For the thousands of students who apply every year for one of the four military academies—a slog through the numbing concatenation of decisions preceding a nomination–there is no greater intimidation than the likely event that they will try and fail.  But, for the USNA, that’s an examination into their pithiness of moral fiber, an important ingredient to their go/no go decision. In the words of  James Stockdale, USNA ’46 and Medal of Honor Winner:

“The test of character is not ‘hanging in there’ when you expect a light at the end of the tunnel, but performance of duty and persistence of example when you know that no light is coming.”

This is the true story of how one All-American kid did it. She had no idea she could aim so high and succeed so succinctly.  Her research into the typical Midshipman uncovered a profile alarmingly like herself. If she dreamt of attending a college where she fit in and attracted kindred souls, this qualified.
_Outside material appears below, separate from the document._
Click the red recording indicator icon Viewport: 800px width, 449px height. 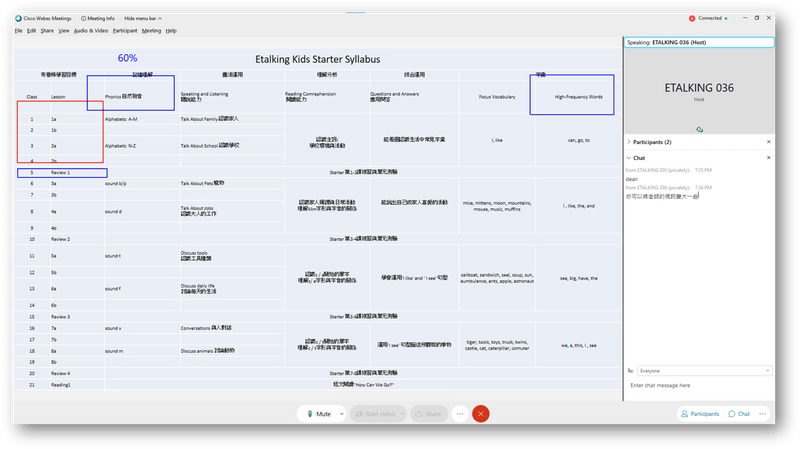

When you first meet Meaghan, you may wonder, why does she think an Ivy League school will accept her?  She doesn’t earn straight A’s or play quarterback on the football team—or center on the volleyball squad.  This book describes in detail her background, her academic interests, her focus, as well as her struggle to put together a winning admissions package.  Along the way, you gain insight into the moral fiber that grounds everything she does and allows her to fight the good fight. The support from family and friends, and decisions she must make that superficially appear impossible for an adolescent, but are in fact achievable for thousands of like-minded teens.


Book information:

Title and author: Building a Midshipman: How to Crack the USNA Application from a Midshipman who lived it, by Jacqui Murray

ISBN: 978-0-9787800-8-1

Release Date: July, 2008 by Structured Learning

Genre: Non-fiction

About the Author:

Jacqui Murray is the author of the popular To Hunt a Sub. She is the author/editor of over a hundred books on integrating tech into education, adjunct professor of technology in education, webmaster for four blogs, an Amazon Vine Voice book reviewer,  a columnist for TeachHUB, Editorial Review Board member for Journal for Computing Teachers, monthly contributor to Today’s Author and a freelance journalist on tech ed topics.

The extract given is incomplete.